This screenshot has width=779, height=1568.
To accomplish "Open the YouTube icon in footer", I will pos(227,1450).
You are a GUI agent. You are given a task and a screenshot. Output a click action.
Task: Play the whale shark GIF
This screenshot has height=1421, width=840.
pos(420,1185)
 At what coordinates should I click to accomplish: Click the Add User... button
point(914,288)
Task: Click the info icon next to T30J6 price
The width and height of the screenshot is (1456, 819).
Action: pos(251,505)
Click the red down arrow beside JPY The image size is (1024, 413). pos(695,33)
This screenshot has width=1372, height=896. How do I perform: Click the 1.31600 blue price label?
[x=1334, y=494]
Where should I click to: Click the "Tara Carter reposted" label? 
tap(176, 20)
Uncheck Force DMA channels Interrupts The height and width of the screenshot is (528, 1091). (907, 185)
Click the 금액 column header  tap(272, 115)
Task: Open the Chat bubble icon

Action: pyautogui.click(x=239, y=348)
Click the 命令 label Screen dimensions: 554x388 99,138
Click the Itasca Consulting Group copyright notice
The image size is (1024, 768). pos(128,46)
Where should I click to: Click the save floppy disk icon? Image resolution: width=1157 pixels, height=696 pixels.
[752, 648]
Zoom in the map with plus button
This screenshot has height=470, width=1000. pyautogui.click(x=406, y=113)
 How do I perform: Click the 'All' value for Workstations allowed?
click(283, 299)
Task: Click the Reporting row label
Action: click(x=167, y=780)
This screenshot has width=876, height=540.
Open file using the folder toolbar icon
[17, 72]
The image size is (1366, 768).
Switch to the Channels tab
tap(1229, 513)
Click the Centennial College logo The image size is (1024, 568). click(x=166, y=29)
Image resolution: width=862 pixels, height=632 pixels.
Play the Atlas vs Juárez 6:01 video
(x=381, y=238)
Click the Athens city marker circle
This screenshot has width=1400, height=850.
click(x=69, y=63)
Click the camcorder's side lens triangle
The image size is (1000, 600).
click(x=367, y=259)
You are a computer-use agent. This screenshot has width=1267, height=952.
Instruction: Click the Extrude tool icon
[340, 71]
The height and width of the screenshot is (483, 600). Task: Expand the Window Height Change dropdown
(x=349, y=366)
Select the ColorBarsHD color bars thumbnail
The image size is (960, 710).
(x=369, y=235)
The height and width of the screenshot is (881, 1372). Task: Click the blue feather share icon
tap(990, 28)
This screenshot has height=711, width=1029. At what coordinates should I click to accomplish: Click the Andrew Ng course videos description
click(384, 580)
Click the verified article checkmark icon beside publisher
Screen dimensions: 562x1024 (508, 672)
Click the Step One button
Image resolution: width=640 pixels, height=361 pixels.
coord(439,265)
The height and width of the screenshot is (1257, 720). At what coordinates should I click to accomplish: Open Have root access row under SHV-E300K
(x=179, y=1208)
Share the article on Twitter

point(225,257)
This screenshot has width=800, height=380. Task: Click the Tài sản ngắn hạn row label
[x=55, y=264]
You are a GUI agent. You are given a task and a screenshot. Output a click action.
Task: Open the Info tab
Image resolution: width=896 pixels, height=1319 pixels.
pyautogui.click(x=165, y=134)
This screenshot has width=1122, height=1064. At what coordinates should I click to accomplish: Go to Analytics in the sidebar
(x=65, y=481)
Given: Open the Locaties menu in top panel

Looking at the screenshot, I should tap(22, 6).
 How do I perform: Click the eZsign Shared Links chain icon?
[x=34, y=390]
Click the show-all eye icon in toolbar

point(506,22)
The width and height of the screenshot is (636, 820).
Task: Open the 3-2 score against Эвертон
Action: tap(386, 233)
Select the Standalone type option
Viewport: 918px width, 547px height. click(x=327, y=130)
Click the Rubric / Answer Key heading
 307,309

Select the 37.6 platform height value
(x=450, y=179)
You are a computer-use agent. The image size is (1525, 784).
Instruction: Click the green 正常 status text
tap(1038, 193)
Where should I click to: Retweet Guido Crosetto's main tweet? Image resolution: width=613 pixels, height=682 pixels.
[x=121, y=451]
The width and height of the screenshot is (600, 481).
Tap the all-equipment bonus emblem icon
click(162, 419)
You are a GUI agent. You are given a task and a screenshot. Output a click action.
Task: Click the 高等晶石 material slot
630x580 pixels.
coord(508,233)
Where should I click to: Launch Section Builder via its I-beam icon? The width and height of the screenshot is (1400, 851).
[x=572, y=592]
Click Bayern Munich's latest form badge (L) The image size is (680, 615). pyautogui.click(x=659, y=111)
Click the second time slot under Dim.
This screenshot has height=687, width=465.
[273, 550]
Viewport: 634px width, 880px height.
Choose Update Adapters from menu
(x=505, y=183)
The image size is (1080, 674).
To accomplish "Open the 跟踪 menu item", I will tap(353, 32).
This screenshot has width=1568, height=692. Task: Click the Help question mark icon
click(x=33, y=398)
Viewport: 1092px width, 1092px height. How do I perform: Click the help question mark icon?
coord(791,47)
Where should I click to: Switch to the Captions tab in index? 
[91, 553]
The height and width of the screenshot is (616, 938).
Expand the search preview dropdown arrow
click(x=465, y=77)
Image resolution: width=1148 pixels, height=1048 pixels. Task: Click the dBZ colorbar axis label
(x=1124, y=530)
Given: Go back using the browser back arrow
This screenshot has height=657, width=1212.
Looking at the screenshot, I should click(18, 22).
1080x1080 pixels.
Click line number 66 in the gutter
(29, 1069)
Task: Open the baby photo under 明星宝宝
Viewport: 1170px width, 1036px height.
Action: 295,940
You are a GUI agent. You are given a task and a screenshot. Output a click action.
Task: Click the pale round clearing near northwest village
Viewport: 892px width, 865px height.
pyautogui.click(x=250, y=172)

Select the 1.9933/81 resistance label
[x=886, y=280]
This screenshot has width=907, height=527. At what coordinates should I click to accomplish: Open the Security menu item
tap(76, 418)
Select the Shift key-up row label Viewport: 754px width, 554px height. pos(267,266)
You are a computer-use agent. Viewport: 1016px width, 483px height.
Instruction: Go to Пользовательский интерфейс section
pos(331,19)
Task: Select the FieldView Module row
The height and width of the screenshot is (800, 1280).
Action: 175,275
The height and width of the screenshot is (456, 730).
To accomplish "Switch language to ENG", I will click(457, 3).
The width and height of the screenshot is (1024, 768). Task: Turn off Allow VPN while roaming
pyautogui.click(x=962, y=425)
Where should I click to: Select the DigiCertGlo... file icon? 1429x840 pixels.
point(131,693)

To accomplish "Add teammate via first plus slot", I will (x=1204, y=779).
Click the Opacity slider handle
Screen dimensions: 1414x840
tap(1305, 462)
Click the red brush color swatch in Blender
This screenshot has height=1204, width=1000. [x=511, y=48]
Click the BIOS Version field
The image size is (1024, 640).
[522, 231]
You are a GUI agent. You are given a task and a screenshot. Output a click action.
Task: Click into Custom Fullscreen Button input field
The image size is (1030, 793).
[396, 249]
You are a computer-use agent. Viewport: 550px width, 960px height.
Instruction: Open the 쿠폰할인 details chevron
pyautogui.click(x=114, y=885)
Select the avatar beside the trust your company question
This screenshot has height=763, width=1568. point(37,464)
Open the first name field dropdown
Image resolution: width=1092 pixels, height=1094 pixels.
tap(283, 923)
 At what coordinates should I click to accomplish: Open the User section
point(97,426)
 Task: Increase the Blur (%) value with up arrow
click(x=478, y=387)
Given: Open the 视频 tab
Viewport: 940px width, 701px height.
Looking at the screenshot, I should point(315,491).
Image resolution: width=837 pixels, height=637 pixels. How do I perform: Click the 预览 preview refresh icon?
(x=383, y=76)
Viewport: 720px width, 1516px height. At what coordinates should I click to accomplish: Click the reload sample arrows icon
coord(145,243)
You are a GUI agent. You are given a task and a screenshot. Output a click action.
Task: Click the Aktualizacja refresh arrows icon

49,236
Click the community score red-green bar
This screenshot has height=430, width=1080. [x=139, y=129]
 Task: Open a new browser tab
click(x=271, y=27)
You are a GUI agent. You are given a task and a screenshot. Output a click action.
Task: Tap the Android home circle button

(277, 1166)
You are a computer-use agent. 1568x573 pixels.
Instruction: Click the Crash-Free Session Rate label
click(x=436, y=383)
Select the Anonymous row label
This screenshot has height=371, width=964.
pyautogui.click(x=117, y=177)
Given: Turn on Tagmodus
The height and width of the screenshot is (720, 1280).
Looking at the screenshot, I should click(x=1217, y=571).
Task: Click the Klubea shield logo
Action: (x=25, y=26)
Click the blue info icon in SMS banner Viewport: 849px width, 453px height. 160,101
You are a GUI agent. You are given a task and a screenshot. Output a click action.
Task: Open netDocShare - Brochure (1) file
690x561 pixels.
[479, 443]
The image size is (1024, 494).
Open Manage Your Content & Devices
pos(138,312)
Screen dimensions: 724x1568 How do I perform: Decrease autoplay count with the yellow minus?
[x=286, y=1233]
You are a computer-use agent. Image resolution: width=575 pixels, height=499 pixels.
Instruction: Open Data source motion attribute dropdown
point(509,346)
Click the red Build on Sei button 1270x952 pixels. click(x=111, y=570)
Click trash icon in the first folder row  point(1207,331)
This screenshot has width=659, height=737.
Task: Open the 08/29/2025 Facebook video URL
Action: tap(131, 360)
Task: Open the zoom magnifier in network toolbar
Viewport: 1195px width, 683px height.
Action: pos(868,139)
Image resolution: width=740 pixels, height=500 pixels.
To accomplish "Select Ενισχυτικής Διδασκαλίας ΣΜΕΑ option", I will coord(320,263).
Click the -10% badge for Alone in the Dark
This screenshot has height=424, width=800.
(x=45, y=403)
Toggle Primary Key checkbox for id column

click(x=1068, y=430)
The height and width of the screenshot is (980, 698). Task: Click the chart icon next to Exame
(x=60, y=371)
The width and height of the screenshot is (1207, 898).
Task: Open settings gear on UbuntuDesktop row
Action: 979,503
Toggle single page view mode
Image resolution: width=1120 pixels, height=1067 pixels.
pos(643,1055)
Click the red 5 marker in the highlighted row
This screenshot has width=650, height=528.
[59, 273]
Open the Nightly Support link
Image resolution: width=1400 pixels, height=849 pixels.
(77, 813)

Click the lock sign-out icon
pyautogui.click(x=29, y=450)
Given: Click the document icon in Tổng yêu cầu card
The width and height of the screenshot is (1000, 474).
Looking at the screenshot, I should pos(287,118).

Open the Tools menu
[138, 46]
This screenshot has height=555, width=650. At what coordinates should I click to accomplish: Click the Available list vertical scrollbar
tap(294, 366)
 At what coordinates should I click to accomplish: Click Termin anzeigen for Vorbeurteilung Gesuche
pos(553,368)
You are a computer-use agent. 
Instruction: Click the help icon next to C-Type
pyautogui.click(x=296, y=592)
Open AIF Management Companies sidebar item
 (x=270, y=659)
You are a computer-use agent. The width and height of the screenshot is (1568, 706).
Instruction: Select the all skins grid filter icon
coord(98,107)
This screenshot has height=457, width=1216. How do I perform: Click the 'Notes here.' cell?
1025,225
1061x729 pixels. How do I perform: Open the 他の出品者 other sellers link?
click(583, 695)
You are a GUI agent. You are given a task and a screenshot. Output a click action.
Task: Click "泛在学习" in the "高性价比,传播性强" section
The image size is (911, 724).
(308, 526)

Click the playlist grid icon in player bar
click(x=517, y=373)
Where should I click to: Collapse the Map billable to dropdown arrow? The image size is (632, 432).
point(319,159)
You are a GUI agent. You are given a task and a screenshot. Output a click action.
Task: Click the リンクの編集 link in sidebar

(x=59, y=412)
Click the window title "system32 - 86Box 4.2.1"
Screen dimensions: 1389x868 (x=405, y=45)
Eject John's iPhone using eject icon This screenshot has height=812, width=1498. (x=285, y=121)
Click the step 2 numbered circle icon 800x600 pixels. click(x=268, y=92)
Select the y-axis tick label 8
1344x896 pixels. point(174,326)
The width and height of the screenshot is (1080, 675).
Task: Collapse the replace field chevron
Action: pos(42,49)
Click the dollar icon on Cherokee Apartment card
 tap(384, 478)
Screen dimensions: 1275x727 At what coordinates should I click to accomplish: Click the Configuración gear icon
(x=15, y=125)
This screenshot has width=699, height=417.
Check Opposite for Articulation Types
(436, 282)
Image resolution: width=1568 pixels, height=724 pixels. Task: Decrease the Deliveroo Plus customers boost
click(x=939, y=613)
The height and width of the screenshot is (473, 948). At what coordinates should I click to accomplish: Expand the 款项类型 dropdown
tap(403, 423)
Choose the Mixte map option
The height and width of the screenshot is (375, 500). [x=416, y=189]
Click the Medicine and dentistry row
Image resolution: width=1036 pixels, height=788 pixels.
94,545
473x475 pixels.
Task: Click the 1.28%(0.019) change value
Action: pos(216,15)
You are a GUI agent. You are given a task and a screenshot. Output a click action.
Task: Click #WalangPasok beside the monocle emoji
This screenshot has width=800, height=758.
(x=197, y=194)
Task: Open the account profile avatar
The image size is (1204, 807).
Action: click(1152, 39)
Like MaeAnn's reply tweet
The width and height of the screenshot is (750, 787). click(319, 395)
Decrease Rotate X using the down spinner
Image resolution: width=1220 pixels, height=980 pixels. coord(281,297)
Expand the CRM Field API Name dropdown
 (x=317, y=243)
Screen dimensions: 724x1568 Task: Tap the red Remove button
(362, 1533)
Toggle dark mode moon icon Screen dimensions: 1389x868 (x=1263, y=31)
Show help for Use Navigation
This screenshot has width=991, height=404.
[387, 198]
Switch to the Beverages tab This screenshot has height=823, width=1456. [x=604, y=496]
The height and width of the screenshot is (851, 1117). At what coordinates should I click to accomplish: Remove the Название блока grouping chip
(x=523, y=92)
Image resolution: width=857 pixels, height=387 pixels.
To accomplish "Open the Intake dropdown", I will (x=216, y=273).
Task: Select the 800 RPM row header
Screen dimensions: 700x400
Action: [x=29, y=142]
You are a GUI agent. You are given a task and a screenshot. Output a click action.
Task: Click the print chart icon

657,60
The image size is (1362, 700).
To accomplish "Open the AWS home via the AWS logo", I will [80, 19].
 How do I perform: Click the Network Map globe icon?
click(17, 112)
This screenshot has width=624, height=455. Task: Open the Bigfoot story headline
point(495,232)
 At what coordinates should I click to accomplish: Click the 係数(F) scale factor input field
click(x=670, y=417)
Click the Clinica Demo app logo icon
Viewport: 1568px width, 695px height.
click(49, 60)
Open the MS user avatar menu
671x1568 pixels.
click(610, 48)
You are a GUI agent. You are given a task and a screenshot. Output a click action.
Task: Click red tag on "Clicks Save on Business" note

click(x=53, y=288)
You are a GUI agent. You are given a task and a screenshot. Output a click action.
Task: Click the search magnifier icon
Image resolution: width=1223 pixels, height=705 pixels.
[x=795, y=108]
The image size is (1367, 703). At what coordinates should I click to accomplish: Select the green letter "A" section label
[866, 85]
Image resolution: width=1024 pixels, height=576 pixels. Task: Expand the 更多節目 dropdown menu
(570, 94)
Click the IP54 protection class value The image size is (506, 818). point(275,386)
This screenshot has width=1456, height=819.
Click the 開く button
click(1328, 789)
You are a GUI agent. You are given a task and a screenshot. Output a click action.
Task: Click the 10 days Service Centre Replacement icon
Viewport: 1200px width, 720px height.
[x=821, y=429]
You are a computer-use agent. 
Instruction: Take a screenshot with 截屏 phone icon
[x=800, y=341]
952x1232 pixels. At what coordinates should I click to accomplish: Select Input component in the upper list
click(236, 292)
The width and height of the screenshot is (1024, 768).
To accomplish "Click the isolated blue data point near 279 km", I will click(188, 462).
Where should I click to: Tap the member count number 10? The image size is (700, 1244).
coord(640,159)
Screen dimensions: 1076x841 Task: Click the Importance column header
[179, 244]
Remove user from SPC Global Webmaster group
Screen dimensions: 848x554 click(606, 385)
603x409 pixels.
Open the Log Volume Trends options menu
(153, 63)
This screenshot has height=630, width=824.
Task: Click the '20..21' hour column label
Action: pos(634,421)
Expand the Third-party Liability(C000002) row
=======
» **EXERCISE**
Leave out every line ahead of the one containing "Where should I click to: Tap" and print the rest of the listing exactly.

» **ANSWER TO THE PROBLEM**
Where should I click to: Tap the member count number 10? The image size is (700, 1244).
coord(640,159)
Screen dimensions: 1076x841 Task: Click the Importance column header
[179, 244]
Remove user from SPC Global Webmaster group
Screen dimensions: 848x554 click(606, 385)
603x409 pixels.
Open the Log Volume Trends options menu
(153, 63)
This screenshot has height=630, width=824.
Task: Click the '20..21' hour column label
Action: pos(634,421)
Expand the Third-party Liability(C000002) row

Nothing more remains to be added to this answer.